## Directions
Quote the full passage on the Americans with Disabilities Act and psychiatric disabilities, word for word.

## Given text

------------------------------------------------

In the continuing evolution of equal employment opportunity law, no area has led to more stress for employers (all puns intended) than complying with their poorly defined and ever-changing obligations under the Americans with Disabilities Act (“ADA”), passed in 1990. One particularly gray area of the Act’s coverage concerns the extent of its protection for psychiatric disabilities. The ADA defines a “disability” as: “(a) A physical or mental impairment that substantially limits one or more of the major life activities of [an] individual; (b) a record of such an impairment; or (c) being regarded as having such an impairment.” The E.E.O.C.’s Guidance focuses on the first part of this test.
In the late 1990’s, the Equal Employment Opportunity Commission (EEOC) took notice of the fact that psychiatric disabilities were giving rise to more charge filings than back injuries (the most common basis for claims of physical disability discrimination claims). A short time later, without any public comment, the EEOC put together its Enforcement Guidance: The Americans With Disabilities Act and Psychiatric Disabilities on this issue. The Guidance was met with mixed reviews and remains a tool of mixed utility to this day.

------------------------------------------------

## Provided records

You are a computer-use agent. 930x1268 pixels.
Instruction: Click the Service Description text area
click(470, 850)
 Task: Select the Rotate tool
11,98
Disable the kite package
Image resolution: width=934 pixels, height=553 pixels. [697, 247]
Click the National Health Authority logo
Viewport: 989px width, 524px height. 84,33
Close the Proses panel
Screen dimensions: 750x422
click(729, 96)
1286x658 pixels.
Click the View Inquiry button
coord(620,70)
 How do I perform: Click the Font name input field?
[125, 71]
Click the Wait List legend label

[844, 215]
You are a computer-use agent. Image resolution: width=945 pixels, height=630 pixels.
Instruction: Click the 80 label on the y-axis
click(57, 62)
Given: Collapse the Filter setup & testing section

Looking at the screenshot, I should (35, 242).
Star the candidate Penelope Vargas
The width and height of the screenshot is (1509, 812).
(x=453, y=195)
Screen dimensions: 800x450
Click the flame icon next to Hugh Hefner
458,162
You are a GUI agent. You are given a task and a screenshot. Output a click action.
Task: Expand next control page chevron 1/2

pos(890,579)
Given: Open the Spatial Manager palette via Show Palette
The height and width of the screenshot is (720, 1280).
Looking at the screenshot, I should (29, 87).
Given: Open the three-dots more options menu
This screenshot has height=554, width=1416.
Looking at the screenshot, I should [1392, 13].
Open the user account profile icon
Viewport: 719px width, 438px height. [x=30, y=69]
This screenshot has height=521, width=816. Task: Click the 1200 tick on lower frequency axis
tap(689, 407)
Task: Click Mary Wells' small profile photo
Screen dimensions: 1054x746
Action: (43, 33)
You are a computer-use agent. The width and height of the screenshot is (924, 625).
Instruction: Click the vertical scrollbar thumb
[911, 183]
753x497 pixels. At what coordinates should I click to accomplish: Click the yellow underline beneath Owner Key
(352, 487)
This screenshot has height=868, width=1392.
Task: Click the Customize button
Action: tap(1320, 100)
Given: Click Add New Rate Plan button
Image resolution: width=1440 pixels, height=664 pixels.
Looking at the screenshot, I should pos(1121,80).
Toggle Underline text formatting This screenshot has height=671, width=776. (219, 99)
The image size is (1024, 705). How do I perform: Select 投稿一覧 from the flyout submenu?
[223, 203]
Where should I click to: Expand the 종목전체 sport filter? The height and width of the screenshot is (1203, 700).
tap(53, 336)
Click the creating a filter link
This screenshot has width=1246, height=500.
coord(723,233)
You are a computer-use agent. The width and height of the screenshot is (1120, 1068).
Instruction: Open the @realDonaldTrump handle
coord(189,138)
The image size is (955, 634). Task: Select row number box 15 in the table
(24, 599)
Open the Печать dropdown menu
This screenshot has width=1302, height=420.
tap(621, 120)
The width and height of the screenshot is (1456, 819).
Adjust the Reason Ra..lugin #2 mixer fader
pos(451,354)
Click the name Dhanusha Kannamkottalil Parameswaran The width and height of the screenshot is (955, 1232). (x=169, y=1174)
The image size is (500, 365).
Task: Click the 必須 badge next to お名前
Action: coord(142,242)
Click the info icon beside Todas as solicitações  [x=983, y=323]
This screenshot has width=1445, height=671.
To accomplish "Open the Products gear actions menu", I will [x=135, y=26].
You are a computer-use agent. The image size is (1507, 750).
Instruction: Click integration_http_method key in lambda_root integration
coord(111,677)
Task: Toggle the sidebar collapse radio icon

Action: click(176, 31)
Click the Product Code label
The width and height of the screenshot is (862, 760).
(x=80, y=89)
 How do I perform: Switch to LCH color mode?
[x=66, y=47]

------------------------------------------------

## Result
In the continuing evolution of equal employment opportunity law, no area has led to more stress for employers (all puns intended) than complying with their poorly defined and ever-changing obligations under the Americans with Disabilities Act (“ADA”), passed in 1990. One particularly gray area of the Act’s coverage concerns the extent of its protection for psychiatric disabilities. The ADA defines a “disability” as: “(a) A physical or mental impairment that substantially limits one or more of the major life activities of [an] individual; (b) a record of such an impairment; or (c) being regarded as having such an impairment.” The E.E.O.C.’s Guidance focuses on the first part of this test.
In the late 1990’s, the Equal Employment Opportunity Commission (EEOC) took notice of the fact that psychiatric disabilities were giving rise to more charge filings than back injuries (the most common basis for claims of physical disability discrimination claims). A short time later, without any public comment, the EEOC put together its Enforcement Guidance: The Americans With Disabilities Act and Psychiatric Disabilities on this issue. The Guidance was met with mixed reviews and remains a tool of mixed utility to this day.